Pero antes de revelar los motivos detrás de la desaparición del Essex, barco pesquero donde navegó durante su juventud, Nickerson habla de su capitán y asistente, George Pollard (Benjamin Walker) y Owen Chase (Chris Hemsworth). La verdadera historia, según él, es acerca de ambos hombres. Y la cinta de Ron Howard pasa una buena fracción de su tiempo en ellos, especialmente en la vida y frustraciones de Chase, quien encuentra constante frustración en el camino a lograr su sueño como capitán, por argumentos de linaje y posición económica. Sin embargo, debe imponer su liderazgo, aunque no jerarquía, más pronto que tarde, al descubrir que el capitán de la nave está más motivado por mantener el prestigio de su nombre familiar y satisfacer las exigencias de sus empleadores (que lo envían a cazar ballenas para obtener barriles de aceite), que el auténtico cuidado de su tripulación, a quien arrastra en aguas cada vez más peligrosas. Por momentos, la cinta de Howard es comparable a la excelente Capitan de Mar y Guerra de Peter Weir, que también se enfoca en la relación entre comandante y subordinado. La interacción inicial entre Hemsworth y Walker no sólo funciona para demostrar el talento de sus actores, también los rodea de una empatía necesaria, para la aventura que tienen por delante.

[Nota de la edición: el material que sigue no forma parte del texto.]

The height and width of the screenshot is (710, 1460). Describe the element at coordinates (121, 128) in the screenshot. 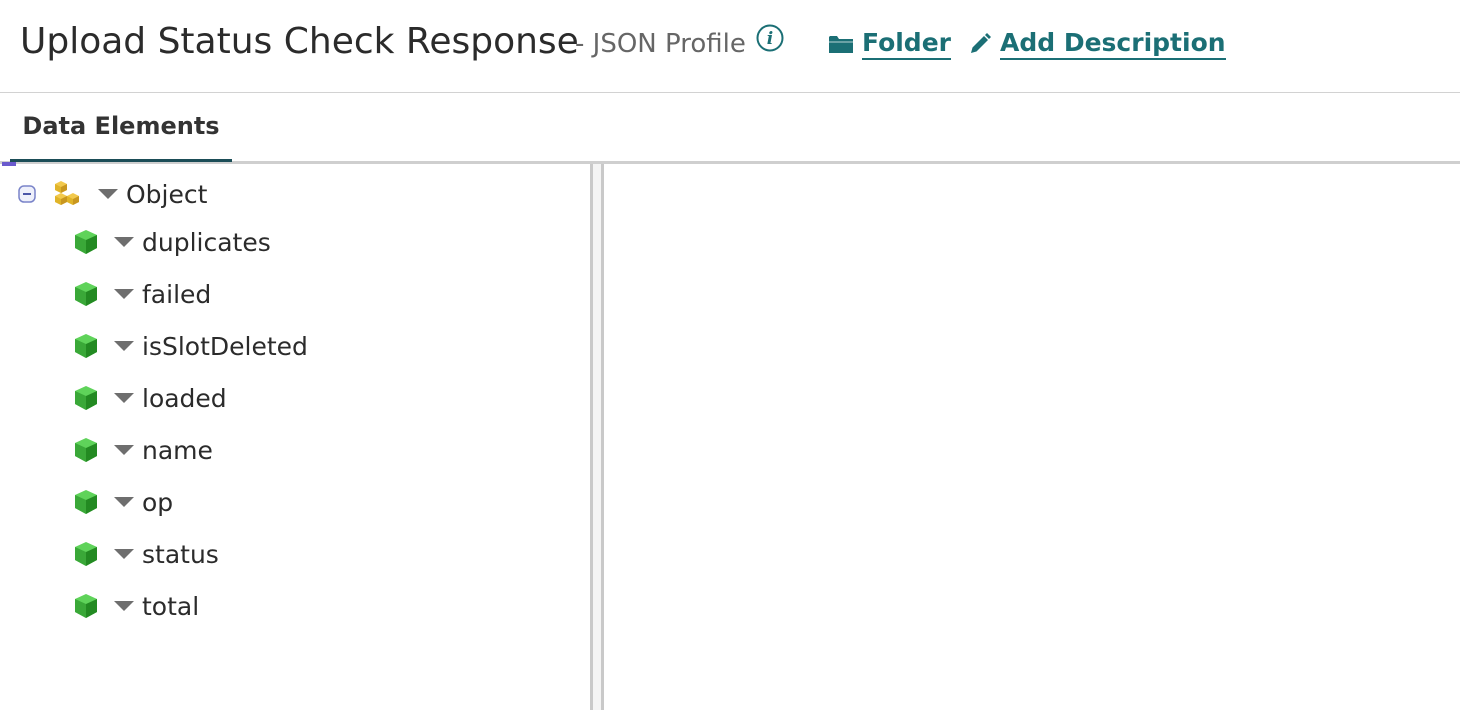

I see `tab-data-elements: Data Elements` at that location.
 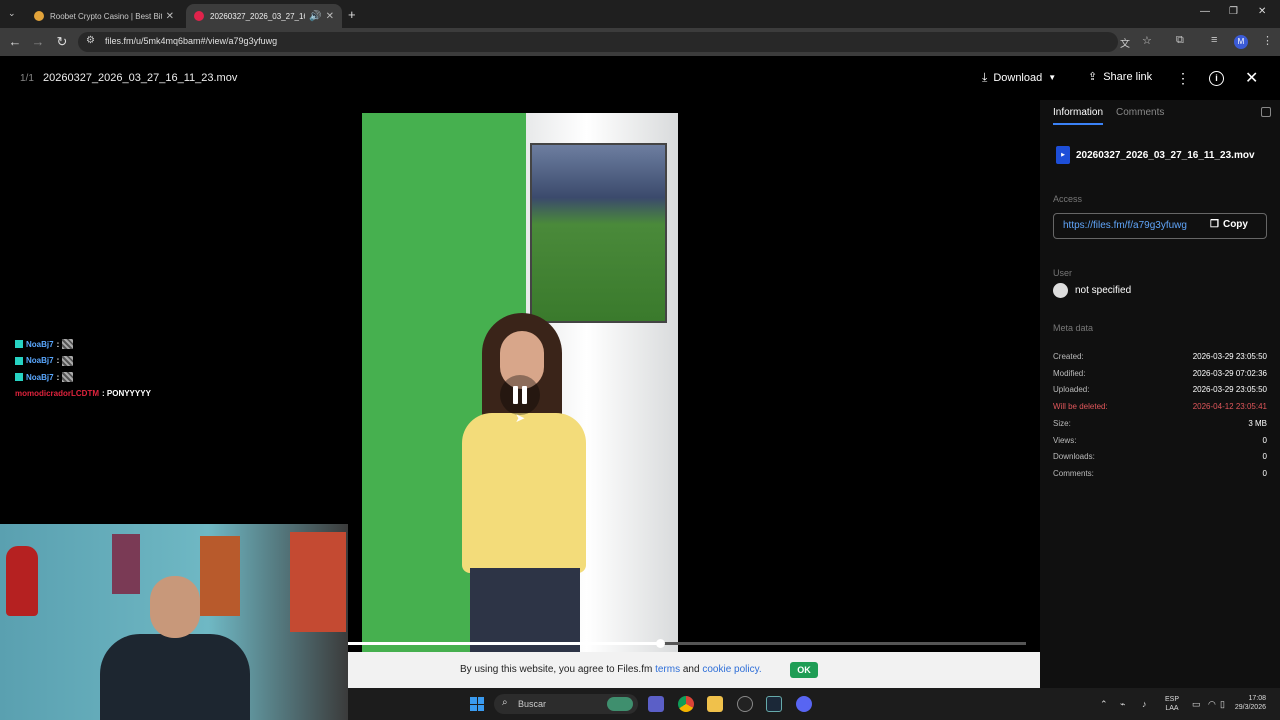 I want to click on profile-avatar: M, so click(x=1241, y=42).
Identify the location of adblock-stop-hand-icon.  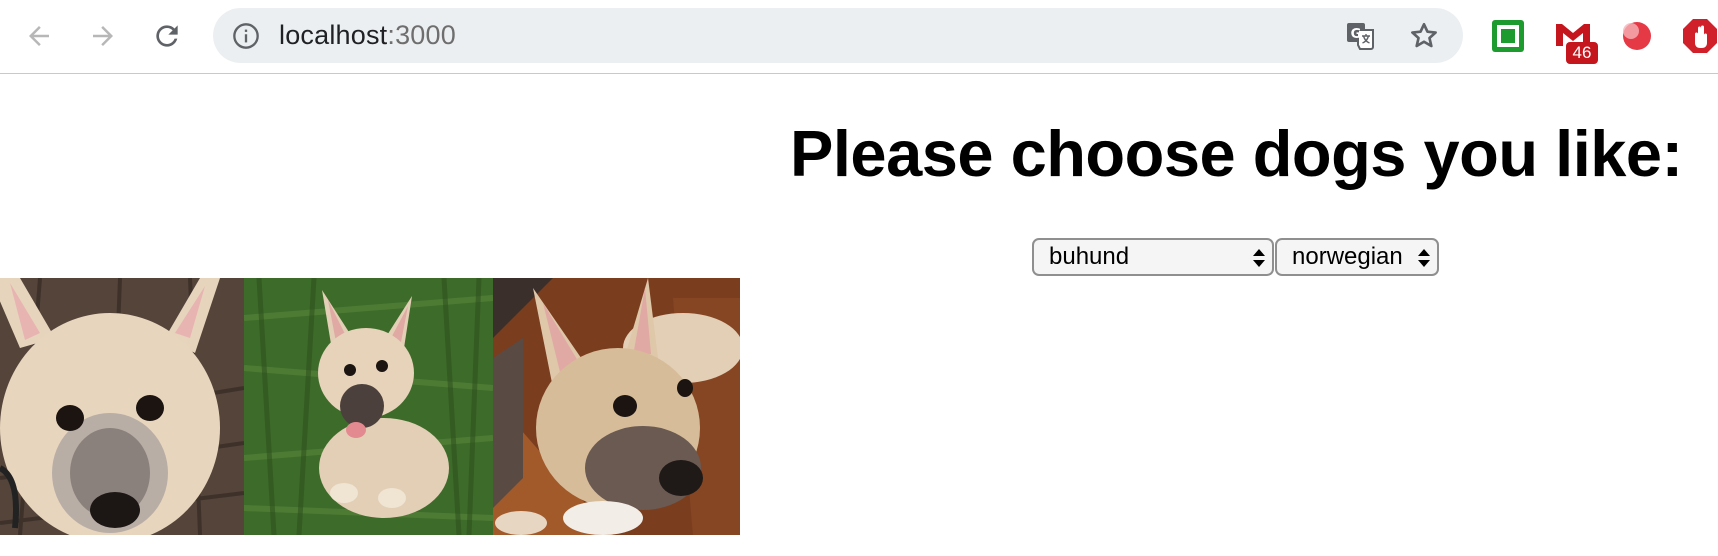
(1699, 36).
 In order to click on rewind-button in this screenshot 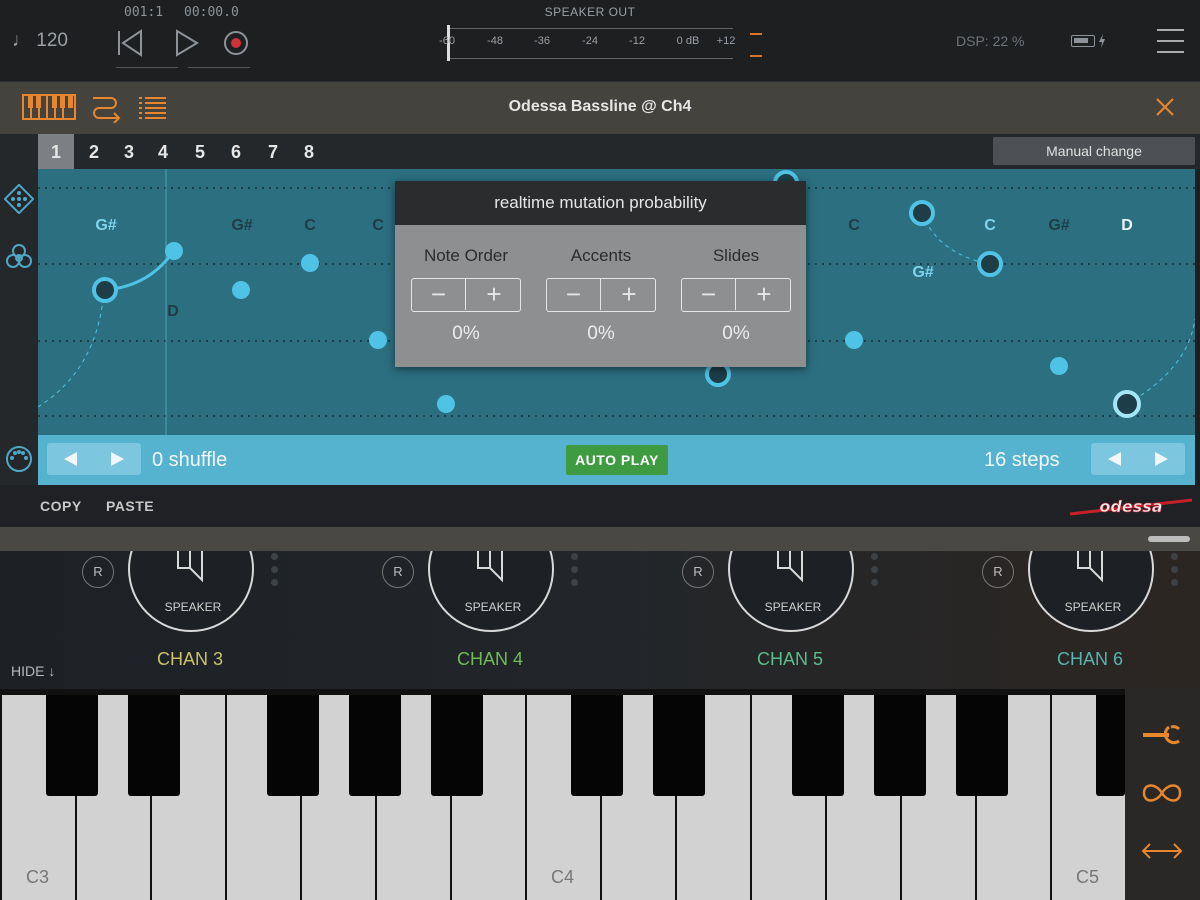, I will do `click(130, 43)`.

Gran parte de la trama se enfoca en Owen Chase (Chris Hemsworth)
Gran parte de la trama se enfoca en Owen Chase (Chris Hemsworth)

En el Corazón del Mar se presenta la historia que inspiró a Moby Dick. Y cuando la legendaria ballena blanca ataca por primera vez al Essex, Howard dirige la situación con un estilo que recuerda a Tiburón de Steven Spielberg: el monstruo en sí (esta vez, una enorme efecto tridimensional por computadora) no supera al misterio que lo precede: en secuencias donde los marineros esperan ansiosos, en mitad del silencio y la oscuridad, por algo que ni ellos – ni la audiencia – ha visto antes. En el caso de Tiburón, el suspenso puede ser justificación de limitaciones técnicas (mucho ha cambiado desde 1975), pero también contribuye a una narración más ingeniosa: La cinta de Spielberg y Howard empuja – más allá del claro espectáculo – a la imaginación del espectador, a que él deduzca el futuro, cada vez menos obvio, de lo que hay en pantalla.

Aunque la cinta tiene una notable cantidad de efectos especiales, siempre se da una prioridad al suspenso narrativo
Aunque la cinta tiene una notable cantidad de efectos especiales, siempre se da una prioridad al suspenso narrativo

Y quizás ahí radica la fuente emocional de En el Corazón del Mar: la enorme utilidad de la sorpresa. Pese a narrar una historia que a su vez inspira a la leyenda de Mellvile, la cinta parte de un realismo no sólo histórico – en cuanto al diseño de producción por Mark Tildesley y el vestuario de Julian Day – sino humano. Ningún hombre puede contra esta ballena, y su vida podría desaparecer en cuestión de segundos (como ocurre, sorpresivamente, con algunos personajes secundarios) La tensión emocional se siente, gracias a la dirección de fotografía de Anthony Dod Mantle, que simula exitosamente la sensación de estar en el mar sin llegar a una exageración estética, y la genuina actuación del elenco. En el Corazón del Mar podría venderse como ”una historia de coraje humano ante lo imposible, y quizás ese ha sido el caso, pero es verdad, porque tal frase, debatiblemente cliché, vive en las entrañas de una cinta que, si bien pertenece a los estándares tecnológicos y narrativos de la actualidad, no olvida su propósito original, y quizás el del arte al que pertenece: generar emoción.